Thursday, 5 June 2014

On the Ferrovia Circumetnea

Our final day of living the Sicilian life sees us once again at Catania’s central railway station for the short trip to Riposto.  It is as if the Italian transport network knows our time is nearly up, and after a week of frustration at its hands, there is one more twist of the knife, the ticket machine swallowing our ten euro note whole.  For Lizzie, it’s the final straw – for me, it’s utterly typical of a system crippled by inefficiency, ramshackle to the very point of collapse, a bit like a smashed pottery vase that has been glued back together with pritt stick.  One thing I shan’t miss is Sicilian public transport.

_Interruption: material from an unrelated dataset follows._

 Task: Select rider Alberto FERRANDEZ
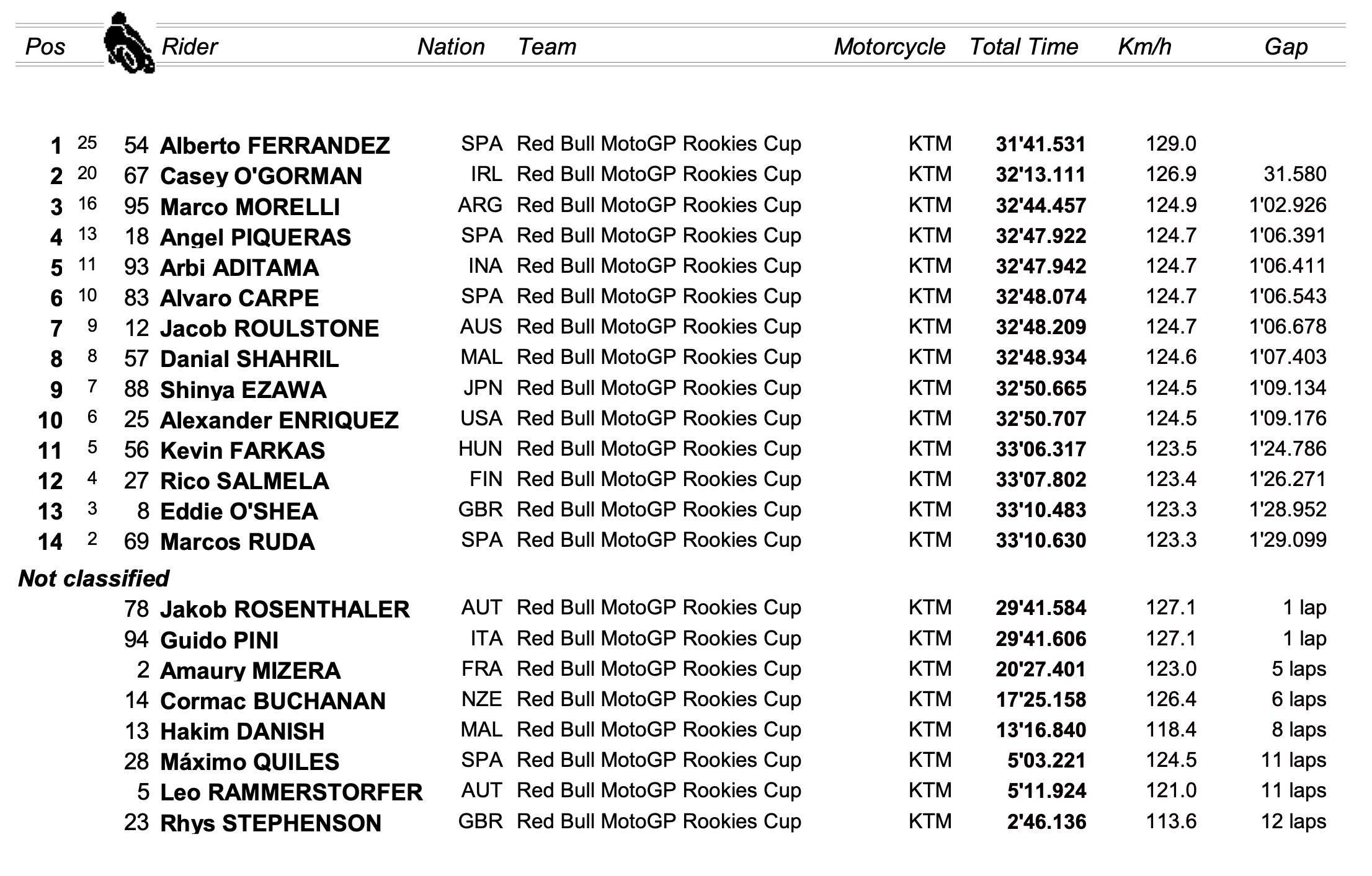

Unfortunate, then, that for our final day, we’ve chosen to take the Ferrovia Circumetnea, whose beat-up little trains complete a near-full circuit of Mount Etna, starting in Riposto, and ending in the suburbs of Catania.  The guard on board has apparently never heard of tickets before (biglietto, the only word in Italian we were sure we knew!), nor has he heard of Catania, but we do eventually pay our fares, as our little train chugs, mechanically, out of Riposto and up into the lush hills.  It’s amazing at how quickly the urban sprawl falls away, and soon we are passing almond groves, vineyards, and rustic little settlements, all the time ascending.  A glance around the train is something of a surprise – we assumed it would be populated by tourists, but Sicilians in these parts rely on the railway as a means of getting to-and-from the city, and to my eye, we’re the only non-natives on the carriage.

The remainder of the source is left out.